Hello. I’m trying to get consistent benchmarks of assembly code on the HiFive1 board. I run into some behavior that I can’t find an explanation for. Let me first show a minimal working example:
a.S:
//nevermind what this does exactly
#define doarithmetic(a,b,c,d, t) \
add a, a, b; \
xor d, d, a; \
slli t, d, 16; \
srli d, d, 16; \
xor d, d, t; \
add c, c, d; \
xor b, b, c; \
slli t, b, 12; \
srli b, b, 20; \
xor b, b, t; \
add a, a, b; \
xor d, d, a; \
slli t, d, 8; \
srli d, d, 24; \
xor d, d, t; \
add c, c, d; \
xor b, b, c; \
slli t, b, 7; \
srli b, b, 25; \
xor b, b, t
.globl getcycles
.align 2
getcycles:
csrr a1, mcycleh
csrr a0, mcycle
csrr a2, mcycleh
bne a1, a2, getcycles
ret
.globl somefunction
.align 2
somefunction:
// n repetitions unrolled
doarithmetic(t0,t1,t2,t3,t4)
doarithmetic(t0,t1,t2,t3,t4)
doarithmetic(t0,t1,t2,t3,t4)
doarithmetic(t0,t1,t2,t3,t4)
doarithmetic(t0,t1,t2,t3,t4)
ret
a.c:
int main(void) {
somefunction();
somefunction();
somefunction();
somefunction();
somefunction();
uint64_t oldcount = getcycles();
somefunction();
uint64_t cyclecount = getcycles()-oldcount;
printf("%d cycles\n", (unsigned int)cyclecount);
}
These are the results that I get for n unrolled repetitions of doarithmetic
:
2 repetitions: 66 cycles
3 repetitions: 91 cycles
4 repetitions: 875 cycles
5 repetitions: 895 cycles
6 repetitions: 146 cycles
7 repetitions: 171 cycles
8 repetitions: 955 cycles
9 repetitions: 975 cycles
10 repetitions: 226 cycles
For n%4 == 0
or 1
something is causing performance issues. I guess it’s related to alignment and instruction fetches from the QSPI flash. For example, for n=4
, I can get rid of this performance penalty by adding 5 NOPs before the RET of somefunction
. Alternatively, I can align somefunction
to an 8-byte boundary and have 1 NOP. For n=5
, 1 NOP seems to be the right value.
Some things I’ve tried:
- These arithmetic instructions have dependencies, but removing them completely does not affect this behavior.

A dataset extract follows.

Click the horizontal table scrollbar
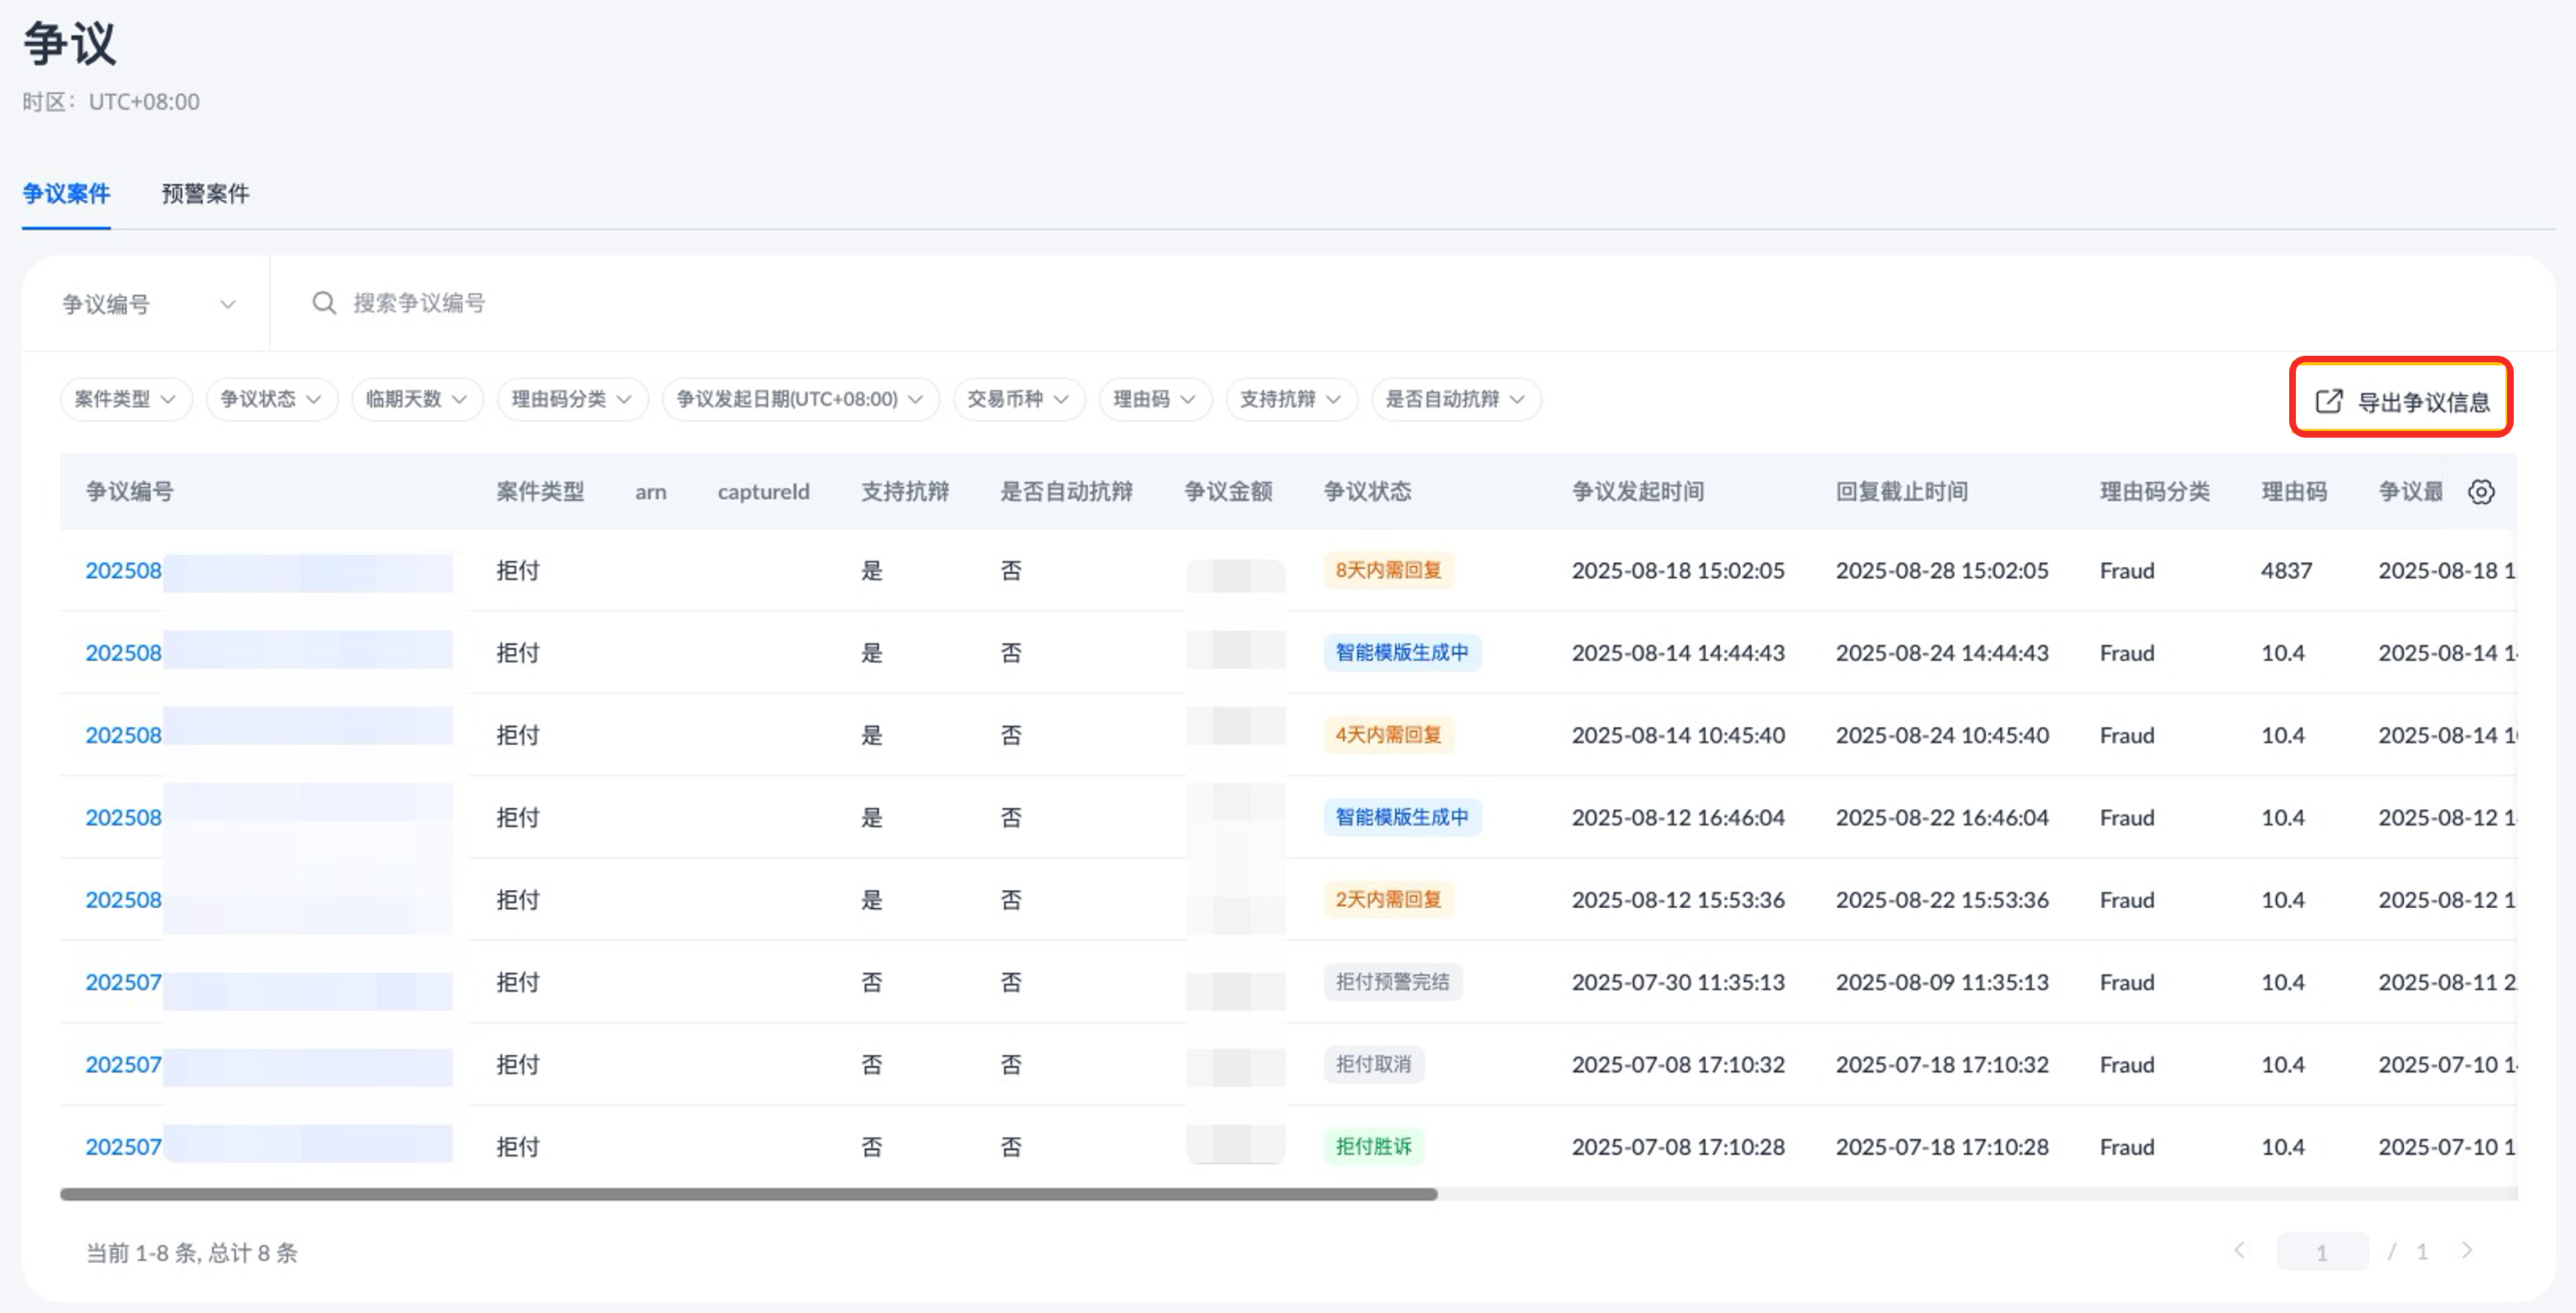The width and height of the screenshot is (2576, 1313). [x=748, y=1194]
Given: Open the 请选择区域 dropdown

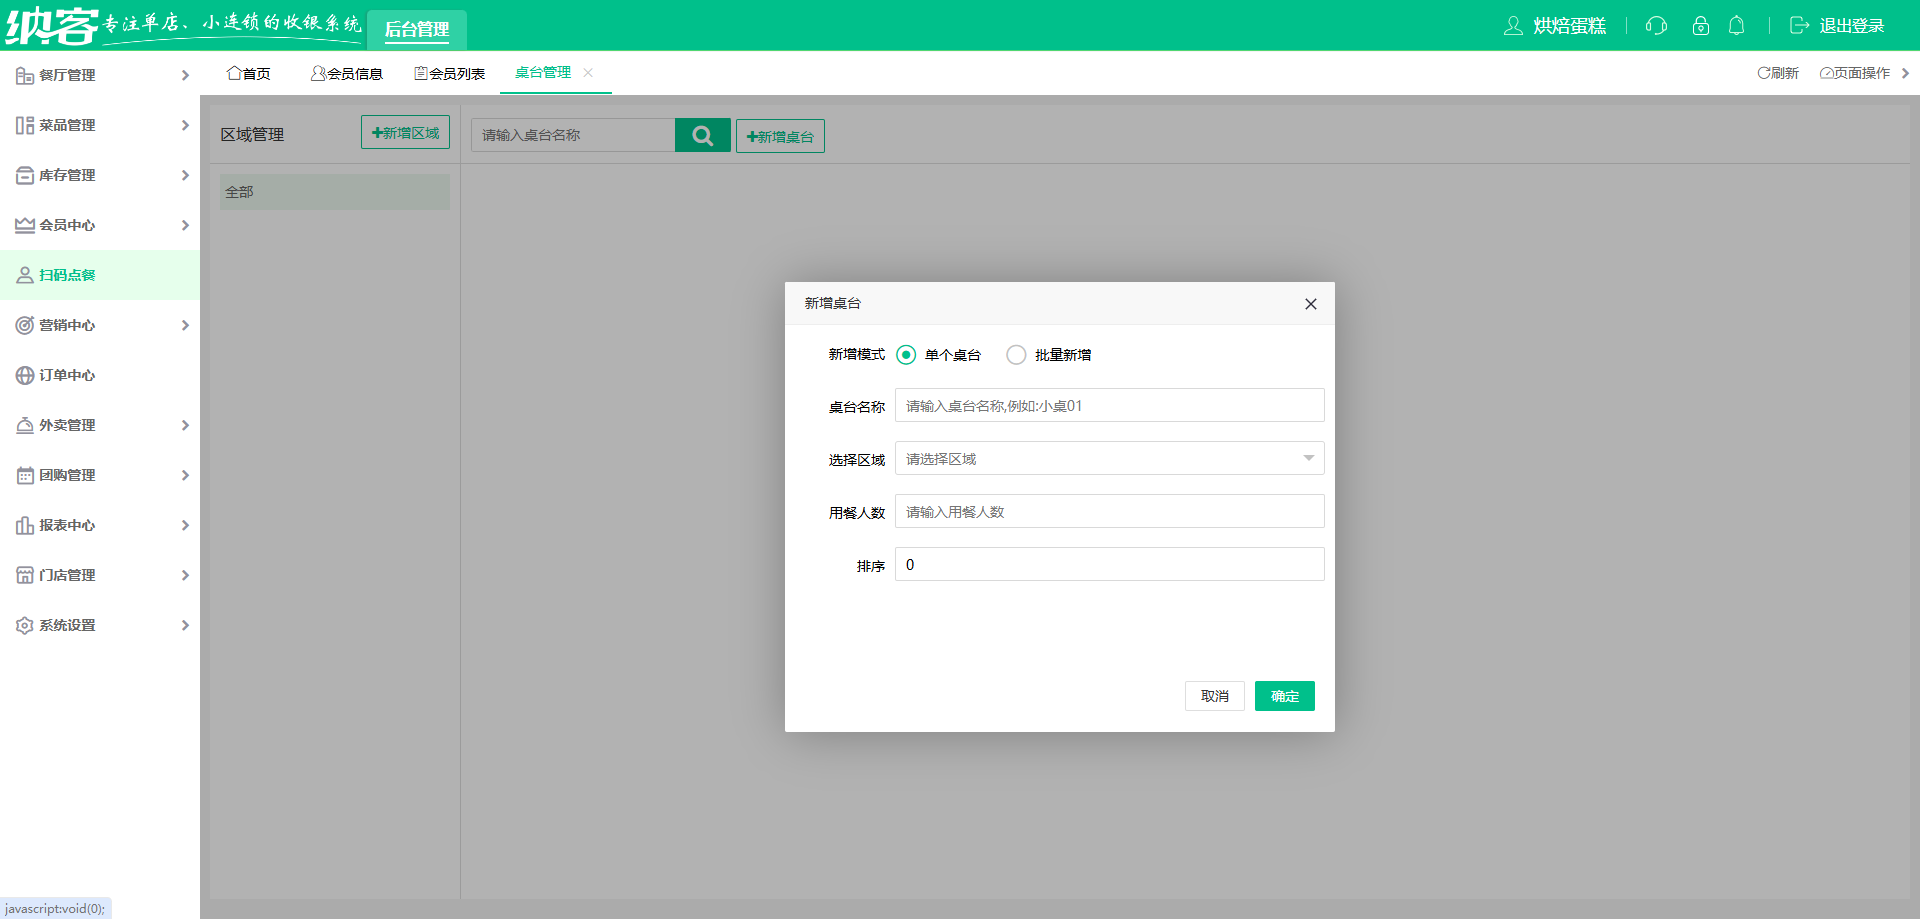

- Removing the conditional branch in
getcycles
does not affect this behavior. - The cycle counts are very stable. This was not a one-time effect.
- I disassembled the binaries to compare them, but couldn’t see obvious unaligned calls, returns or instructions.
- It doesn’t really matter where the NOPs are put. It looks like it’s not related to the start address of
somefunction
orgetcycles
. - With
.option norvc
, I still get the performance penalty forn=4
, but not forn=5
. However, now there’s one for n=6. - I filled the instruction cache and trained the branch predictors. This easily fits in the 16 KiB instruction cache.
- Still I believe there’s an instruction cache miss going on. The cost of the performance penalty depends heavily on
SCKDIV
and the clock frequency gap between the main core and the QSPI flash controller.
Any suggestions for what causes this and how to avoid it?